La historia que presenciamos está llena de elipsis y recupera elementos del teatro absurdo. Ella y él nos dicen todo con sus miradas, con palabras que se repiten u ojos que esquivan. La pareja llega a este lugar intrigante, que parecería ser un campo o un bosque, con la intención de cultivar girasol, col y zanahorias. El cazador prefiere comer conejos y chanchos.

La violencia por la propiedad es el tema que subyace a esta trama mínima, en la cual el perro nunca es visto y adquiere una potencia simbólica. Como bien lo señala Cynthia Edul Perro muerto narra la violencia que implica ocupar un territorio.

La trama puede relacionarse con Terrenal de Mauricio Kartún (la libre elaboración del relato bíblico), donde Caín es propietario capitalista y Abel un nómade que vende isocas en la banquina.
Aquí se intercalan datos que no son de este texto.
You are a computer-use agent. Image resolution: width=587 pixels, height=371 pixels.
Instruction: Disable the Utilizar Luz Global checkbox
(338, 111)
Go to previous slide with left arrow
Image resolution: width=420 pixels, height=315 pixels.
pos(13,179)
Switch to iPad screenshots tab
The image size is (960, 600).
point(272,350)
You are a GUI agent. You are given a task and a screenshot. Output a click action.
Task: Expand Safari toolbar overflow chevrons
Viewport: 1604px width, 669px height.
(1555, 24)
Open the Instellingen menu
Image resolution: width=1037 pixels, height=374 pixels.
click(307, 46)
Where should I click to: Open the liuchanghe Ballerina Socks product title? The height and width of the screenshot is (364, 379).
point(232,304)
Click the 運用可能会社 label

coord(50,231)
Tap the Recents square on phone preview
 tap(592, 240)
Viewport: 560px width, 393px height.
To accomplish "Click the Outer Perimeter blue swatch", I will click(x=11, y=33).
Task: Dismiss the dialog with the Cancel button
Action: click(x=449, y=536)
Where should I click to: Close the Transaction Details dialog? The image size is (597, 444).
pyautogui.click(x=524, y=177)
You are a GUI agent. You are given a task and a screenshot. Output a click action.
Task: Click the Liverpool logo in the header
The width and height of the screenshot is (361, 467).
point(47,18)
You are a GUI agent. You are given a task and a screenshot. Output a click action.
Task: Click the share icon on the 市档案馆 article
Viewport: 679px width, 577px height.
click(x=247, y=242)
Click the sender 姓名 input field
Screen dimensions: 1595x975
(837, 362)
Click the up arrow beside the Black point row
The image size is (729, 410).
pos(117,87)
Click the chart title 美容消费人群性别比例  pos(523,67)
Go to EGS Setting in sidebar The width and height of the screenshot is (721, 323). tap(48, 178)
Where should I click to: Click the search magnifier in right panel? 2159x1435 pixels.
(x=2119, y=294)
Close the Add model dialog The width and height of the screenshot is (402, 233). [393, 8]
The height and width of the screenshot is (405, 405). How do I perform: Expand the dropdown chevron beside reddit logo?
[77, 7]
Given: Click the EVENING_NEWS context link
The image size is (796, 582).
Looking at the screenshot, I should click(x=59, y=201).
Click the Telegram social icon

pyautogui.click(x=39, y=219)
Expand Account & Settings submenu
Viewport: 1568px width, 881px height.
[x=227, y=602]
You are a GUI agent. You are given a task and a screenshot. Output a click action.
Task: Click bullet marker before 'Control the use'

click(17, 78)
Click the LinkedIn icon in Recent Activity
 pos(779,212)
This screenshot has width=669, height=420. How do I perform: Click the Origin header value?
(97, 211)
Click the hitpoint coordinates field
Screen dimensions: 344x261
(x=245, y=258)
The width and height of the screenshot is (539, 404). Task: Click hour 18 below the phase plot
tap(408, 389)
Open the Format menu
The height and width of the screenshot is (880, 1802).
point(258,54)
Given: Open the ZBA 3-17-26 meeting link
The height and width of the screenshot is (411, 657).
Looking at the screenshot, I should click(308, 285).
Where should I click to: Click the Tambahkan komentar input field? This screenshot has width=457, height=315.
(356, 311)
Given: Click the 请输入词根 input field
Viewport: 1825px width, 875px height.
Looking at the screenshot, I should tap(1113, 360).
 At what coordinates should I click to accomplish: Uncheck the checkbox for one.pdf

El tema de la propiedad privada es el centro de las dos obras y cómo conseguirla, imponiéndose ante otro de la manera más salvaje, será lo que selle esta historia con brutalidad.

Diego Starosta y Sofía Humala componen una pareja donde se dice poco y se intuye demasiado. Con el cuerpo lo expresan todo; sus movimientos condensan el miedo a perder el pequeño lugar que han conseguido, el perro y los cultivos. Pablo Rinaldi como el lugareño y Julio Molina como el cazador también utilizan el cuerpo como la herramienta que permite comunicar lo esencial mediante gestos. El cazador parece un perro por momentos; su presencia y la del lugareño nos hacen sentir lo inminente de una desgracia que sucederá aunque no sabemos cómo.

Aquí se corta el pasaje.